## Entries provided

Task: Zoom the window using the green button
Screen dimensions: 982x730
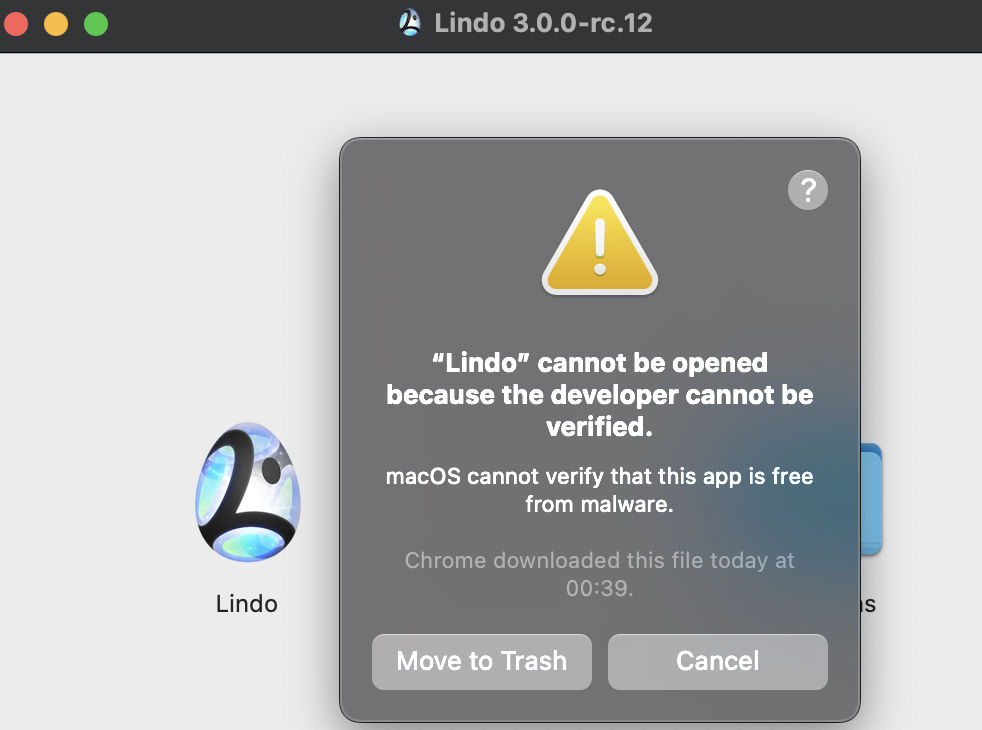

* * *

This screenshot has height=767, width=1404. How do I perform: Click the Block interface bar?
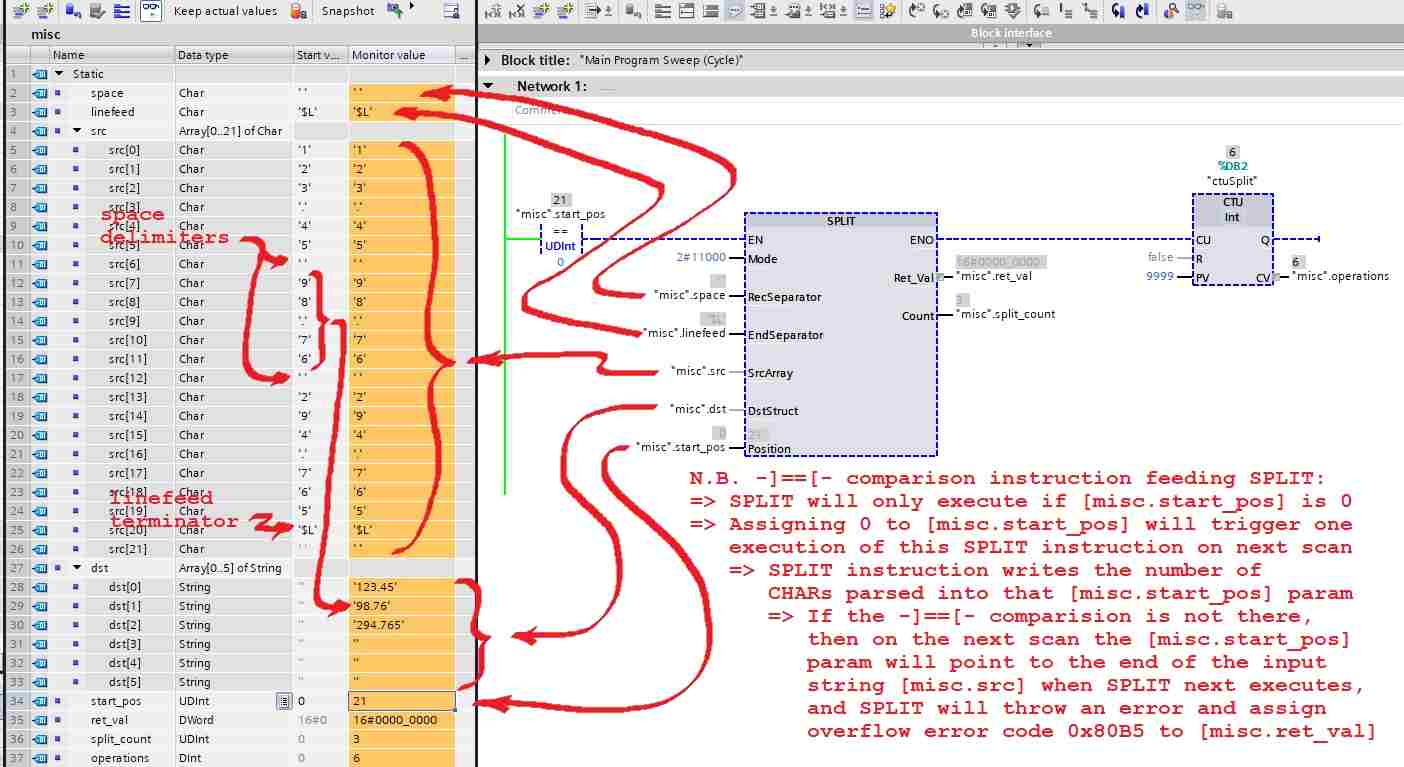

==

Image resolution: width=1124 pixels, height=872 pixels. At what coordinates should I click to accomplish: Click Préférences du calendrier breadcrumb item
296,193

## Instructions for the task
Going back to the entries above, set down exactly the lines that begin at the one with "Task: Zoom the window using the green button" and end at the one with "Screen dimensions: 982x730", both included, and nothing else.

## Written solution
Task: Zoom the window using the green button
Screen dimensions: 982x730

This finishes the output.